The principle behind asking her parents is to convey your sincere love for their daughter, and your intention to have her hand in marriage. (Along with their approval and blessing.) Tell them you appreciate them for creating the most wonderful person in the world. Let them know that you promise to care for her with all your heart and that you will cherish her with the utmost respect. You may also want to add how you plan to actually care for her financially if that is an issue. It will help her Dad feel somewhat more at ease, because for some reason they always tend to bring that up. So try to bring it up for his sake before he does.

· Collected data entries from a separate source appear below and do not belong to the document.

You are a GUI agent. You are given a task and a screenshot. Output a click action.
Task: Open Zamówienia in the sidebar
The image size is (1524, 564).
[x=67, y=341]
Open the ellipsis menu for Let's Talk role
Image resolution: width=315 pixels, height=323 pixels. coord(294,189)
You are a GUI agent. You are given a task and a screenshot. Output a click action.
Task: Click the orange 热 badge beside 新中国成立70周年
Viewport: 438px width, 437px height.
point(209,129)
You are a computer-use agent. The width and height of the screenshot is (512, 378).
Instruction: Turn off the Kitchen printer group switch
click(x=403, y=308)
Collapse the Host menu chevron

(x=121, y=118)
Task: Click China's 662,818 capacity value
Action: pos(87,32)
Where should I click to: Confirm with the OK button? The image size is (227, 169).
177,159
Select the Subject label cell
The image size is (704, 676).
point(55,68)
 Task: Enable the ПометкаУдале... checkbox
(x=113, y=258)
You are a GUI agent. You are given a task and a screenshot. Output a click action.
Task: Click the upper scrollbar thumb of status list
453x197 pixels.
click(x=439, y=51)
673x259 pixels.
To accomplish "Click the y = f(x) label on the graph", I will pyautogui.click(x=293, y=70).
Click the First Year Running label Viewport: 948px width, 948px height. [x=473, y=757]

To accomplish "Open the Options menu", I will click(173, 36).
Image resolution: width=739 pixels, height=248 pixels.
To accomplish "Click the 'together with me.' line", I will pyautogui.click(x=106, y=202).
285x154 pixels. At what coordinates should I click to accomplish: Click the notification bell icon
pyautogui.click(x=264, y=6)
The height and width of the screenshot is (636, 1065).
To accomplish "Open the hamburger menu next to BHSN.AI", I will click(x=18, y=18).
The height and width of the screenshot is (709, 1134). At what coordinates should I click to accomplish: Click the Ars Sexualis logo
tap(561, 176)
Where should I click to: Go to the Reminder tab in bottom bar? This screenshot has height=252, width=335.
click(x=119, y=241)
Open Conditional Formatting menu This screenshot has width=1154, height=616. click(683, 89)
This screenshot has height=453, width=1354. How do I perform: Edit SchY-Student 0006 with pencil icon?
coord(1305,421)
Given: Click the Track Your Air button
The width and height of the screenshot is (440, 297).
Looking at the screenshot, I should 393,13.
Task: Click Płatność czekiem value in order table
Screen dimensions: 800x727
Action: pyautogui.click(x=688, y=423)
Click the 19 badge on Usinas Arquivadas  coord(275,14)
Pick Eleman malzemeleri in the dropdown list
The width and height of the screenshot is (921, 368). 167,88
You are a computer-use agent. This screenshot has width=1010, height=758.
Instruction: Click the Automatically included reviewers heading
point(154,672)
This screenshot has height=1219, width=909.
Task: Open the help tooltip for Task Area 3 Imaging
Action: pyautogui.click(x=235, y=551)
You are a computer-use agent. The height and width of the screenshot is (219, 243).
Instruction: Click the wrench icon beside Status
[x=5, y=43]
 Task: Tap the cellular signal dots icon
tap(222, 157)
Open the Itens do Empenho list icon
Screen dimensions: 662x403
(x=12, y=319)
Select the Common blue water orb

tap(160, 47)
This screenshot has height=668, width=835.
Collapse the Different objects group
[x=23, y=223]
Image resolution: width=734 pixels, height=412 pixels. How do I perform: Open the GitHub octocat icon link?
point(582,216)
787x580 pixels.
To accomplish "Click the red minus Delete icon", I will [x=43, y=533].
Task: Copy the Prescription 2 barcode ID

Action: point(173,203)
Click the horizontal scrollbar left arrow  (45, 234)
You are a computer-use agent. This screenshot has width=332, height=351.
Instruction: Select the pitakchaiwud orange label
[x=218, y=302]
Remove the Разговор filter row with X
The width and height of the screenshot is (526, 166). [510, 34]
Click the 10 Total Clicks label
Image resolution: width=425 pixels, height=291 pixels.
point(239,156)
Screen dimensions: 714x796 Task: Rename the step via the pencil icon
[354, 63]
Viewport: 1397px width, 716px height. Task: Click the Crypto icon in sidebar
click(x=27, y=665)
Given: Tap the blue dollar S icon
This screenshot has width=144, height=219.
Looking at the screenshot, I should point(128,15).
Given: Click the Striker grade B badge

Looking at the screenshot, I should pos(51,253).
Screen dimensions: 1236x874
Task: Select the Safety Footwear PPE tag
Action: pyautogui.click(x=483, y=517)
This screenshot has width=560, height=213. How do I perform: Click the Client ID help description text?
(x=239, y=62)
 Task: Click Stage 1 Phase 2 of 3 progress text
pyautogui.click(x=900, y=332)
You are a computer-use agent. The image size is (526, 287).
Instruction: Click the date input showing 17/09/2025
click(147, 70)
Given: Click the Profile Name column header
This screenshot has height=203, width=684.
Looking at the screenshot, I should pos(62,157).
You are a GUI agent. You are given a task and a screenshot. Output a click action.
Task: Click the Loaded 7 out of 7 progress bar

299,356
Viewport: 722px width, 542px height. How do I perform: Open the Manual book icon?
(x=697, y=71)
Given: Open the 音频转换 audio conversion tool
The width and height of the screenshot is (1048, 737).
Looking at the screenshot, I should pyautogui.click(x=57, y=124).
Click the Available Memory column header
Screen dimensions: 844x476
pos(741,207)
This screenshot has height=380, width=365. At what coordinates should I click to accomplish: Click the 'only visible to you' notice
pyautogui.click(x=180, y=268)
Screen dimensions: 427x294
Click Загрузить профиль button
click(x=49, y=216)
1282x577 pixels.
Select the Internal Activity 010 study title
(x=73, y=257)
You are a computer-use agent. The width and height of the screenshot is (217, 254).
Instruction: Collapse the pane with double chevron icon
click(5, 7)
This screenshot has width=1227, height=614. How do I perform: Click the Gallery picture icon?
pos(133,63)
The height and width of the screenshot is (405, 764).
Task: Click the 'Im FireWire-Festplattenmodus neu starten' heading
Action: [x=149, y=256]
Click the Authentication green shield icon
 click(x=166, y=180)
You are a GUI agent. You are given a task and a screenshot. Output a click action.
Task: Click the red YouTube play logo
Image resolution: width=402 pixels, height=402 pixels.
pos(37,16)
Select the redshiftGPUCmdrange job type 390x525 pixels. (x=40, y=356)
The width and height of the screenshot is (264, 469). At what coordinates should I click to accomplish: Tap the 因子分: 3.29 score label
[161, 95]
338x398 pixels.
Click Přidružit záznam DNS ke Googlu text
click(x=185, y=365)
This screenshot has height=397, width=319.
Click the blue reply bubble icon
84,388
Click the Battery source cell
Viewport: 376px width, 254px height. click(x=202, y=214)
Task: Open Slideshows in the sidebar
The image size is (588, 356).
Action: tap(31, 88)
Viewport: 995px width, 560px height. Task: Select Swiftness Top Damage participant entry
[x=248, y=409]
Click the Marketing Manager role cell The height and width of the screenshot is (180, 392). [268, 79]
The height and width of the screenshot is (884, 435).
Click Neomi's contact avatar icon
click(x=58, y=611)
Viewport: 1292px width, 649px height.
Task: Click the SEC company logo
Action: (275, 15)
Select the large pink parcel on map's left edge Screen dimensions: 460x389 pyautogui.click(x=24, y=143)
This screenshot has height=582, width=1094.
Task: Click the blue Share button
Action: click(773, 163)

http://www.ehow.com/how_9810_ask-girlfriends-father.html

Be prepared. Think about what you'll say to your girlfriend's father before you arrange to talk with him. Ask for a few minutes to speak to him in private or in the presence of your girlfriend. Unless distance prohibits a personal meeting, arrange to discuss the matter with him face to face. Present yourself in a positive light to make a good impression, show your respect for him, and reflect on the seriousness of the issue. Explain the depth of your feelings for his daughter and inform him that she is the most important person in the world to you. Put yourself in his place. How would you feel about entrusting your little girl's heart to another man? Tell him about the plans you've made for a future with his daughter. Assure him that you will do everything you can to make her happy for the rest of your lives. Assure him that you realize marriage is a serious issue with serious responsibilities, and that you have given serious consideration to the matter of marrying his daughter. Respectfully ask for your girlfriend's hand in marriage.

And here's one for more advanced things, I hope posting this is ok.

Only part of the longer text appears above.